On Sat, Oct 17, 2009 at 10:29 AM, Volker Armin Hemmann <
volkerar...@googlemail.com> wrote:

> On Samstag 17 Oktober 2009, Kevin O'Gorman wrote:
> > I normally stay logged in forever, even after updates.  I'm both busy and
> > lazy.  However, the Xorg flurry seemed to have died down, so I took the
> > plunge and rebooted.  Oops.
> >
> > <troll option=ignore>
> > It had not re-emerged xf86-input-* for me, a case that I think should be
> > handled automatically -- I use a source distro because I want to be able
> to
> > tweak it, not so that it can force me to do so at arbitrary, inconvenient
> > and unpredictable intervals.
> > </troll>
> >
>
> gentoo is about 'doing it yourself' and 'emancipation of the user' and not
> about 'holding your hand'. It is not gentoo's fault if you act stupid.
>
> >
> > My Xorg.conf does specify some details about the monitor, but no
> modeline.
> > I had to put that stuff in there originally to get my preferred 1280x1024
> > resolution.  Do I need to go back to the days of modelines?  Xorg.conf is
> > attached.
>
> Section "Monitor"
>        Identifier   "Monitor0"
>        VendorName   "WDE"
>        ModelName    "LCM-20v5"
>        Option      "DPMS"
> EndSection
>
> ?
>

Opinions differ about what constitutes stupidity.  I'm not much interested
in yours and I don't speak about mine, in part because neither one clarifies
anything.  Opinions about usefulness are another matter.
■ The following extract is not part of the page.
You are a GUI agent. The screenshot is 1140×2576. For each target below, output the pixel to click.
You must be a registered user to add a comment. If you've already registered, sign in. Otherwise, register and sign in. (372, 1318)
Why not dispense
with portage and have everyone compile their own from tarballs -- just
publish a list of packages and patches; then you'd really not be holding
hands.  It seems to be a matter of degrees and judgement.

Modifying the monitor section made no noticeable change.  There's still a
24-pixel bleed off the right edge to begin with.  I can fool with settings
to make it bleed left instead, but there's no setting that affects pixel
spacing.  I like the cleaner monitor section, though.

I'm back to thinking about modelines.  Any better ideas?